Einmal bis zweimal pro Woche, im Sommer je nach Wetterlage, wird die Tagespflege in der Güstrower Südstadt, Friedrich-Engels-Straße 12c, zum Ausflugsziel im Grünen. Die Inhaber Olena Pogorelska und Thomas Zornow haben im vergangenen Jahr in einer Gartenanlage in der Südstadt ein Grundstück übernommen, um es gemeinsam mit den Gästen zu bewirtschaften.
Von der Aussaat bis zur Ernte
Nicht alle Arbeiten sind möglich, wie Olena Pogorelska erklärt: „Das ist im großen Umfang nicht möglich, aber einige von ihnen freuen sich, mal zu hacken.“ Vor allem in den Hochbeeten können die Gäste mit anpacken. Für das Bewässern und Pflegen der Pflanzen sind Pogorelska und Viktoriia Kopelchuk zuständig. Angebaut wurden in diesem Jahr Gurken, Tomaten, Zucchini und Rote Bete. Auch Kartoffeln, Zwiebeln und Bohnen wachsen auf dem Beet. Die Ernte kommt in der Küche der Tagespflege auf den Tisch – etwa als ukrainischer Kartoffelsalat: „Heute gibt es ukrainischen Kartoffelsalat mit Kartoffeln, Roter Bete und Möhren“, so Olena Pogorelska.

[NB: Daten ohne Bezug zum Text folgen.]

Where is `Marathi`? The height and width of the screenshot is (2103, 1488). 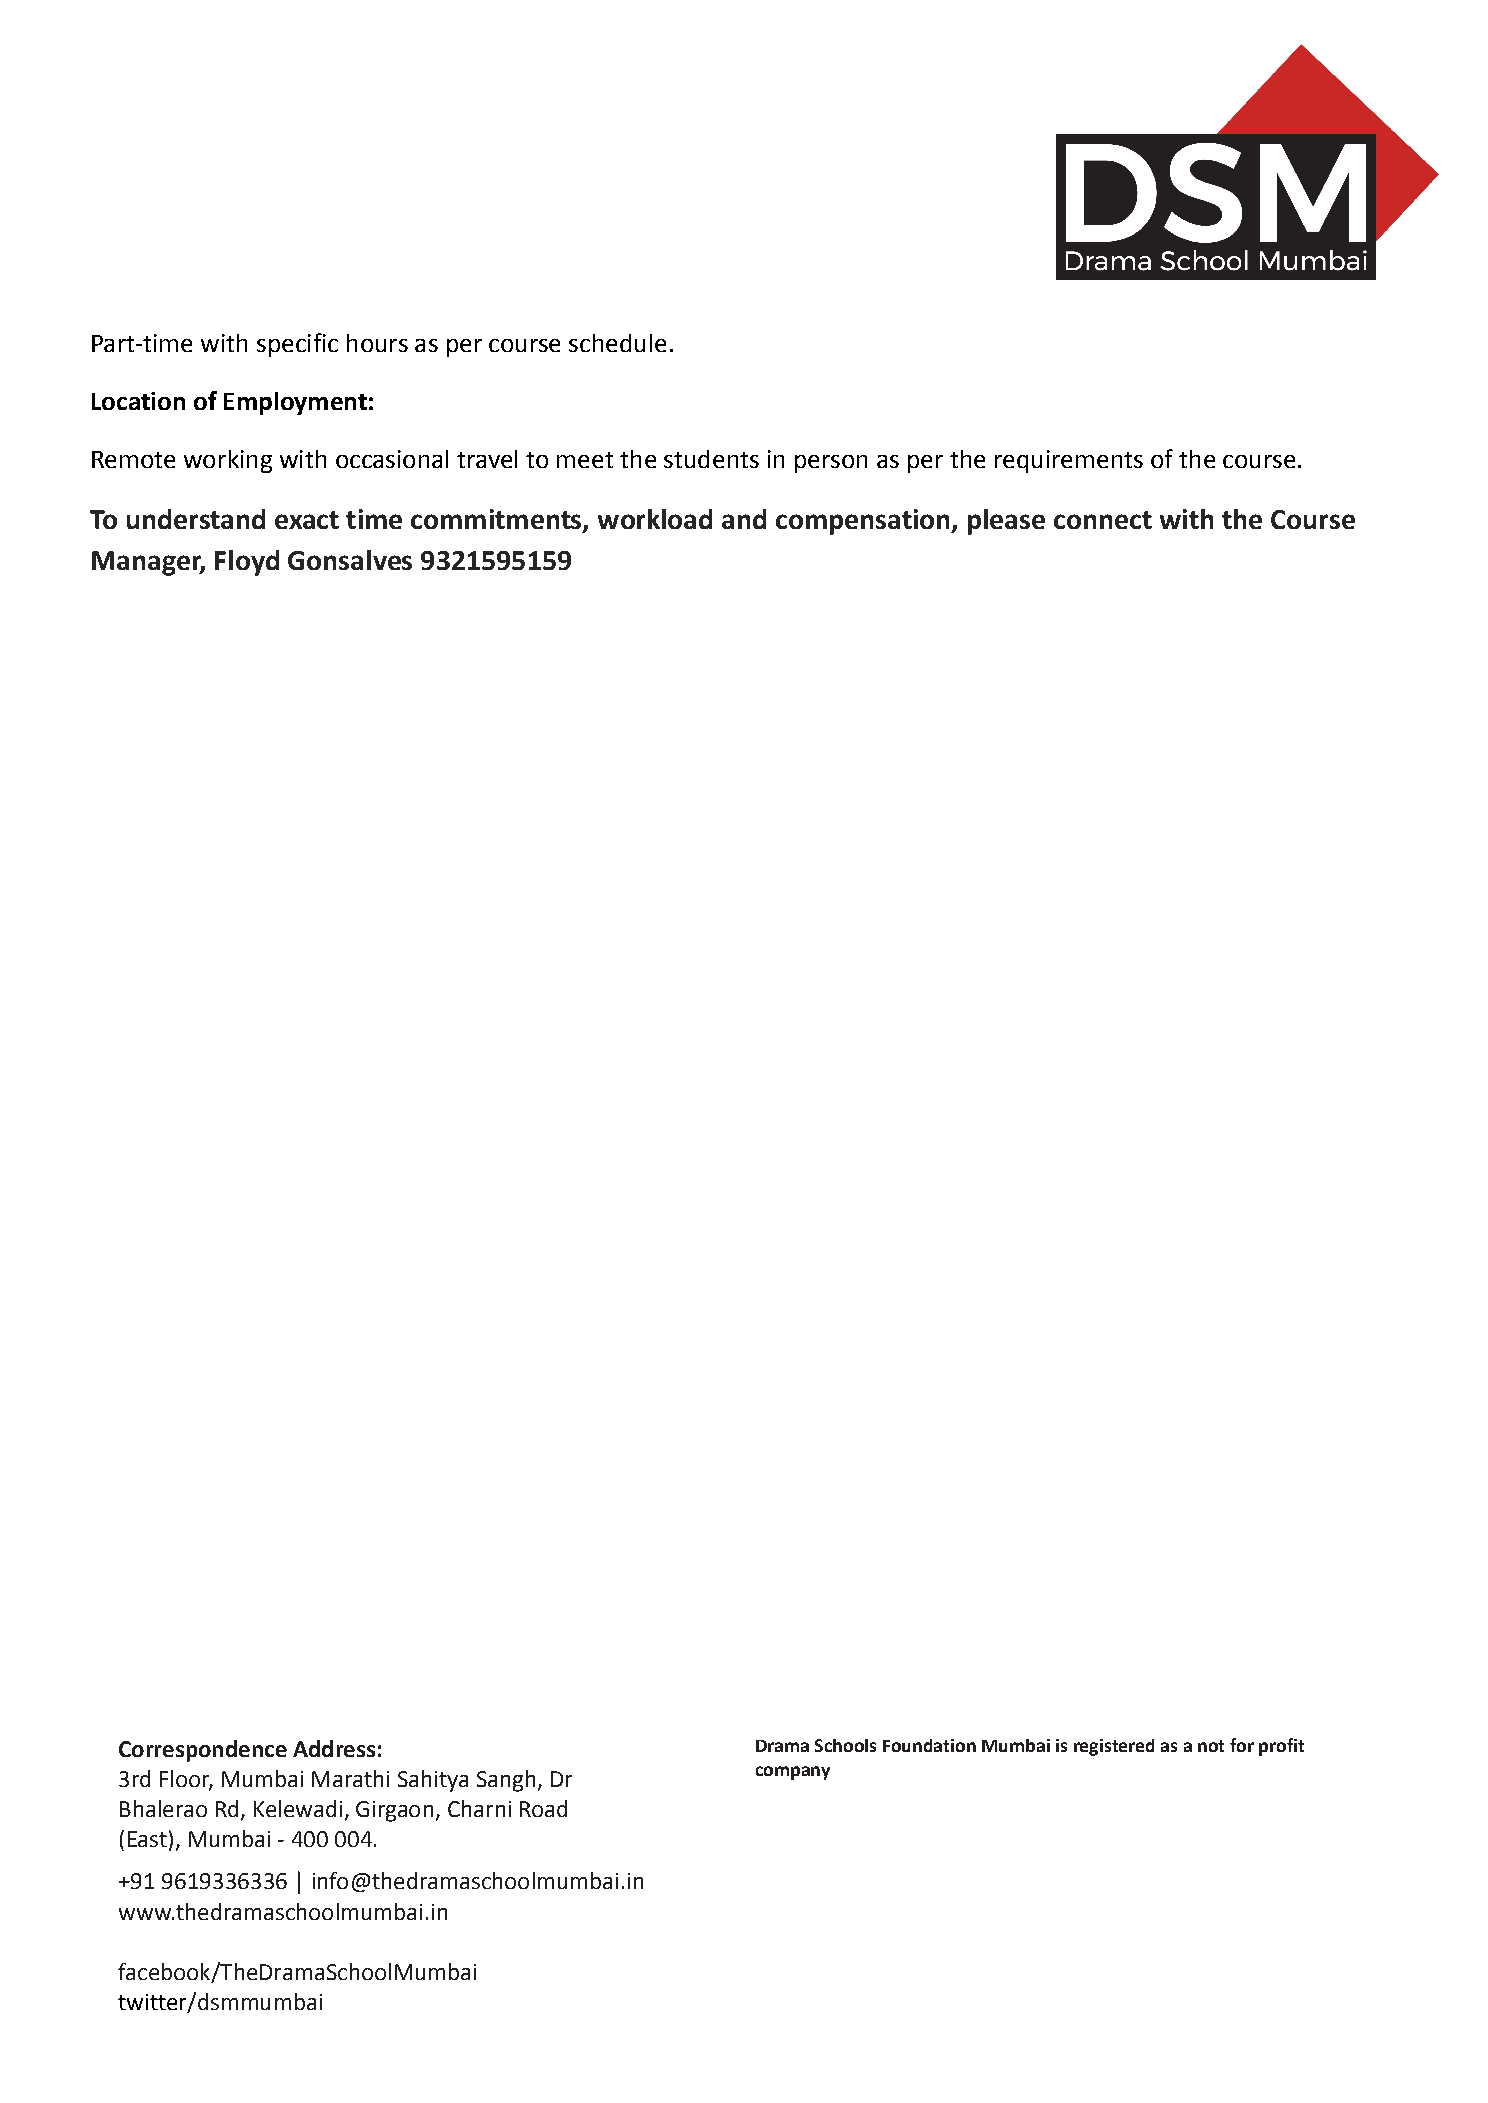 Marathi is located at coordinates (350, 1778).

Neues Leben und alte Erinnerungen
Sandra Stobsand, ehemalige Hebamme, sieht in der Gartenarbeit eine Verbindung zu ihrem früheren Beruf: „Hier im Garten entsteht neues Leben. Wir pflanzen, pflegen und beobachten, wie aus einem kleinen Samen etwas Großes wird“, freut sie sich. Auch die Tagesgäste sind gern im Garten. Sie verfolgen, wie Kartoffeln, Zwiebeln und Bohnen wachsen, und konnten wochenlang Erdbeeren aus eigener Ernte essen. Viele von ihnen hatten früher selbst einen Garten. „Wenn sie hier sind, dann kommen Erinnerungen zutage und sie geben uns gute Tipps“, erzählt Ulrike Gundlach, die als Fachkraft in der Tagespflege in der Südstadt tätig ist.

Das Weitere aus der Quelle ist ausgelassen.